Alternatives to Lithium Ion Batteries
It’s highly improbable that anyone would go out today and buy a smartphone with half the battery life of his or her previous one. Yet that’s what you’d be signing up for if you downgraded to the next-most powerful power source, nickel metal hydride batteries. You could, of course, forego the freedom afforded by battery power and plug in everywhere with your devices.
The truth is no power source is 100 percent safe. Lead-acid batteries are notorious for exploding when overcharged or charged near sparks or open flame (like a lit cigarette). And when it comes to cars, Li-ion batteries in electric vehicles so far have an enviable track record compared to internal combustion vehicles. There are more than a quarter million fires in conventional vehicles every year, according to the National Fire Protection Association.
As for the sporadic reports of electric cars catching on fire? In almost zero cases was the cause attributable to Li-ion batteries (Fisker replaced batteries in a 2012 action, citing faulty battery design, along with a separate recall to replace a defective cooling fan system.)

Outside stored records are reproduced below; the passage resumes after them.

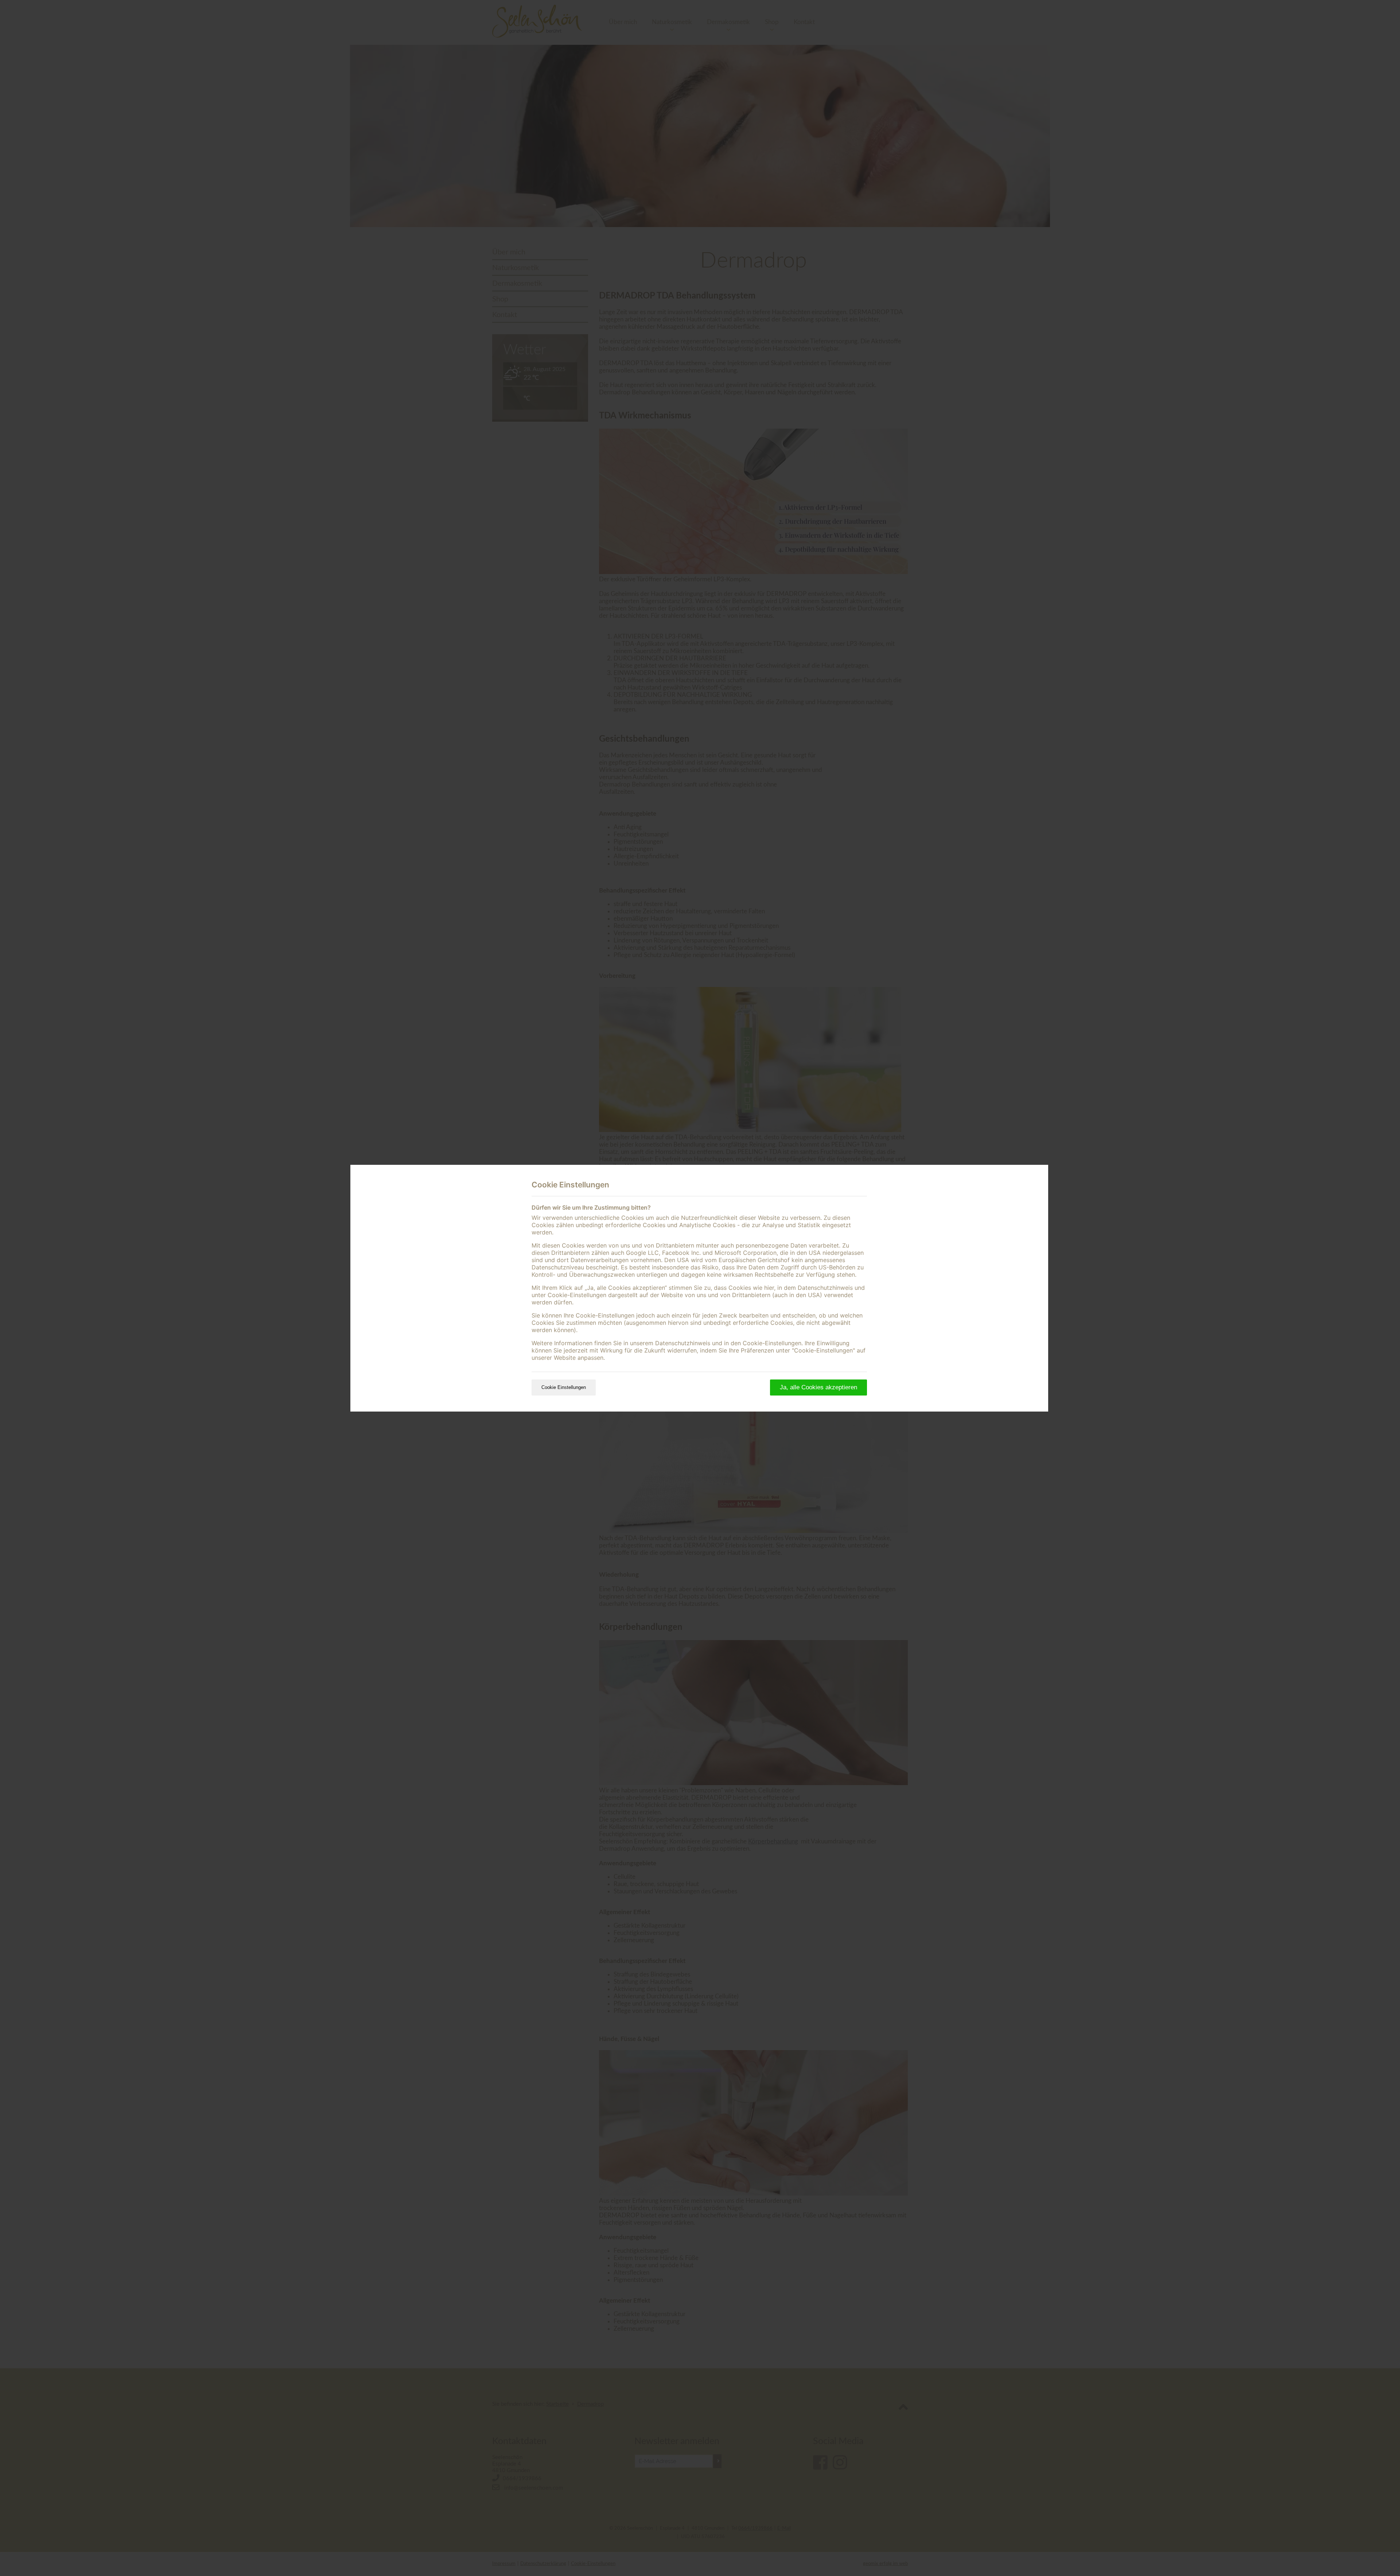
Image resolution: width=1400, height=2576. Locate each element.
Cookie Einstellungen (563, 1387)
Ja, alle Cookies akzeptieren (818, 1387)
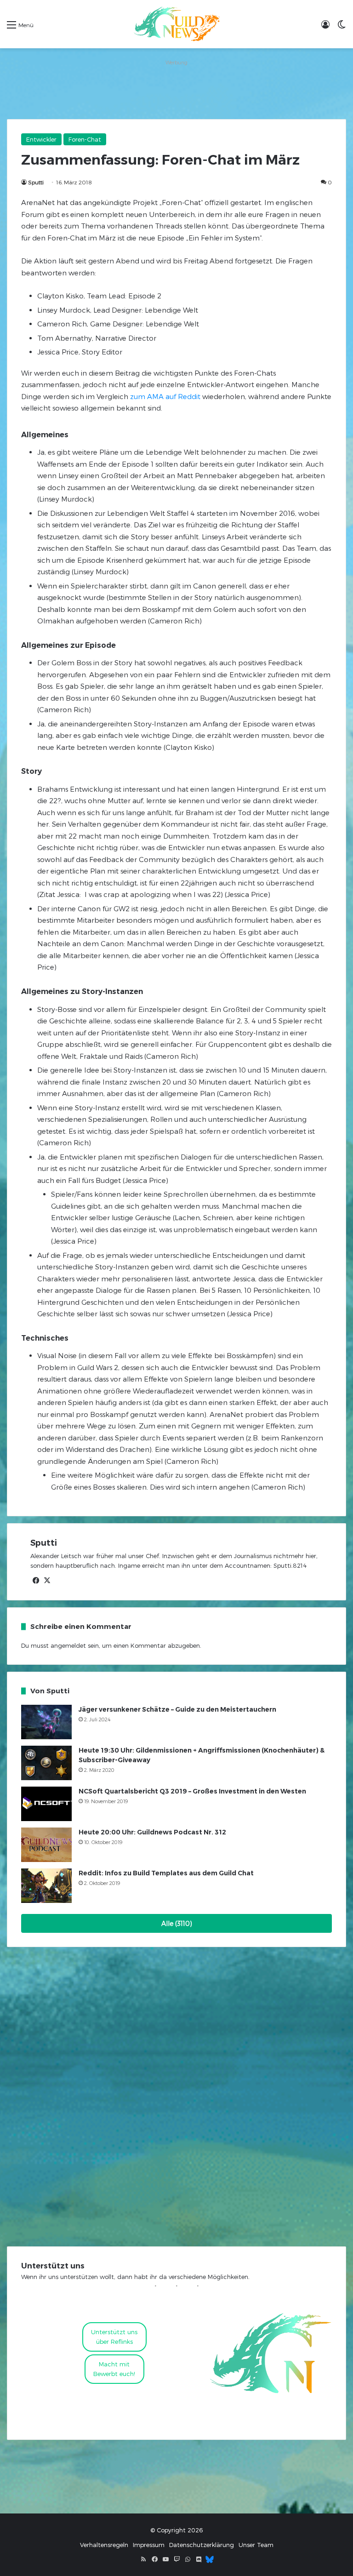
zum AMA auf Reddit (165, 396)
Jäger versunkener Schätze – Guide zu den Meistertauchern (177, 1709)
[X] (46, 1580)
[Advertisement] (176, 89)
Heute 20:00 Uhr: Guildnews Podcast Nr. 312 (152, 1832)
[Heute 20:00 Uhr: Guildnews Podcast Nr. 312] (46, 1845)
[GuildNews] (176, 24)
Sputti (36, 182)
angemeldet (68, 1645)
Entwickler (41, 139)
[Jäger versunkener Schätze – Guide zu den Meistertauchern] (46, 1722)
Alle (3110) (176, 1923)
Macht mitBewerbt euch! (114, 2368)
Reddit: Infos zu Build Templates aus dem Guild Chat (166, 1873)
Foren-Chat (84, 139)
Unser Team (256, 2544)
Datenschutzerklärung (201, 2544)
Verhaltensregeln (104, 2544)
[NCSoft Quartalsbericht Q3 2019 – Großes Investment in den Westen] (46, 1804)
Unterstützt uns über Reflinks (114, 2336)
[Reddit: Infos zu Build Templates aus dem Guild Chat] (46, 1885)
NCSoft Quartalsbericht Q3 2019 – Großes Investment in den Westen (192, 1791)
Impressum (149, 2544)
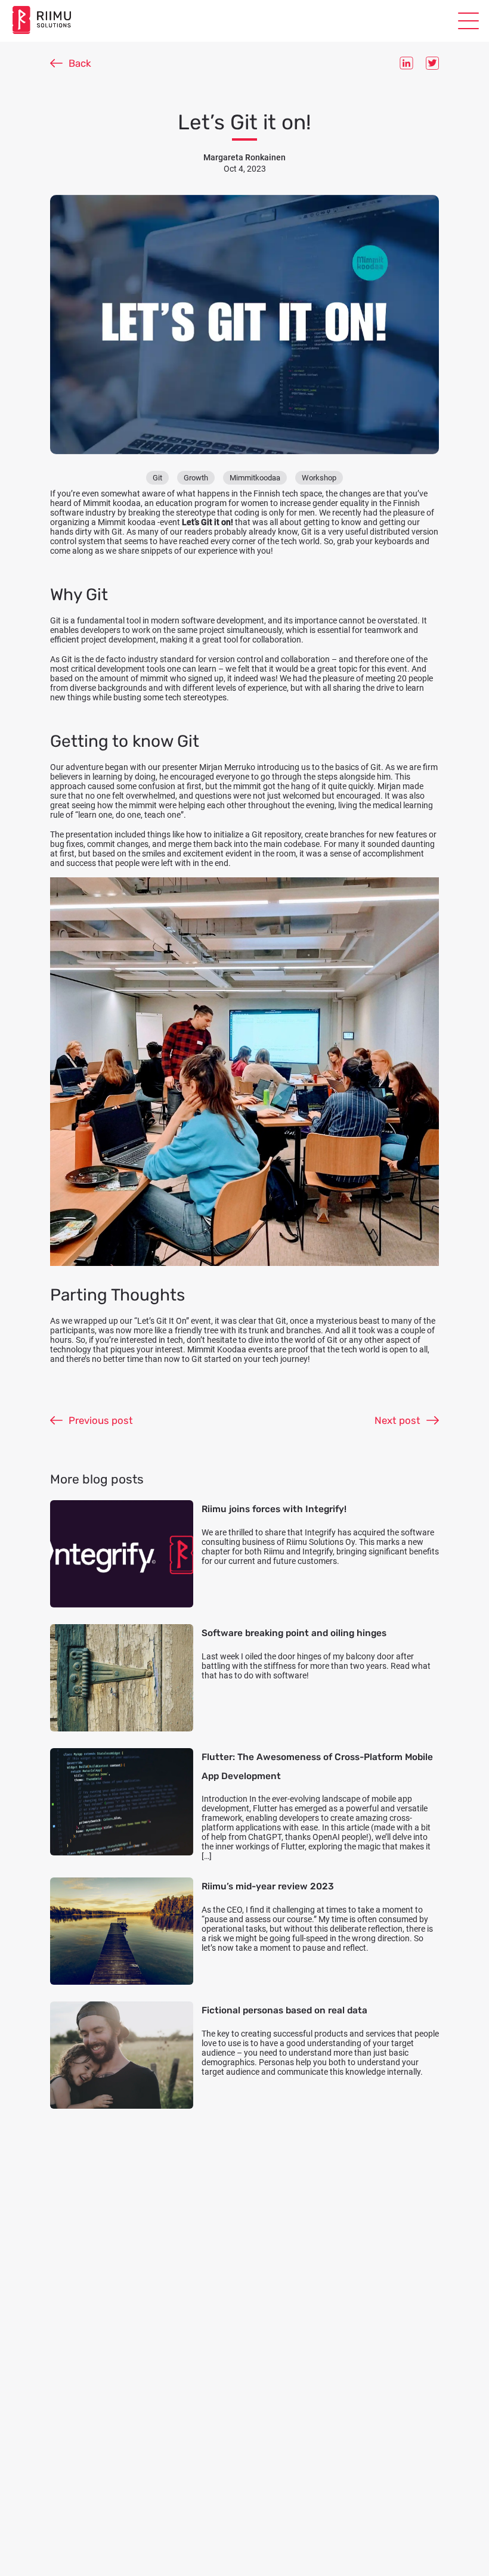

In one highly publicized but largely misunderstood event, the National Highway Traffic Safety Administration exonerated the Chevrolet Volt after a torture testing session caused a battery fire. The part missing from many news stories: the fire finally erupted three weeks after the Volt was crashed and left lying on its back.
The agency concluded from its tests, “Based on the available data, NHTSA does not believe that Chevy Volts or other electric vehicles pose a greater risk of fire than gasoline-powered vehicles.”
Li-ion batteries make our lives more convenient, productive and fun. For the most part, they’re safe, but they carry risks as does any modern, high-energy power source. Your best bet, if you ever have to replace a set, is to buy manufacturer-approved, genuine replacements only. The few extra bucks you’ll pay over no-name brand batteries are a small price for reducing the risk to your precious gadgets and data.
Would you fly in a plane that used lithium ion batteries in its electrical system? Drive a Li-on powered car? Why or why not?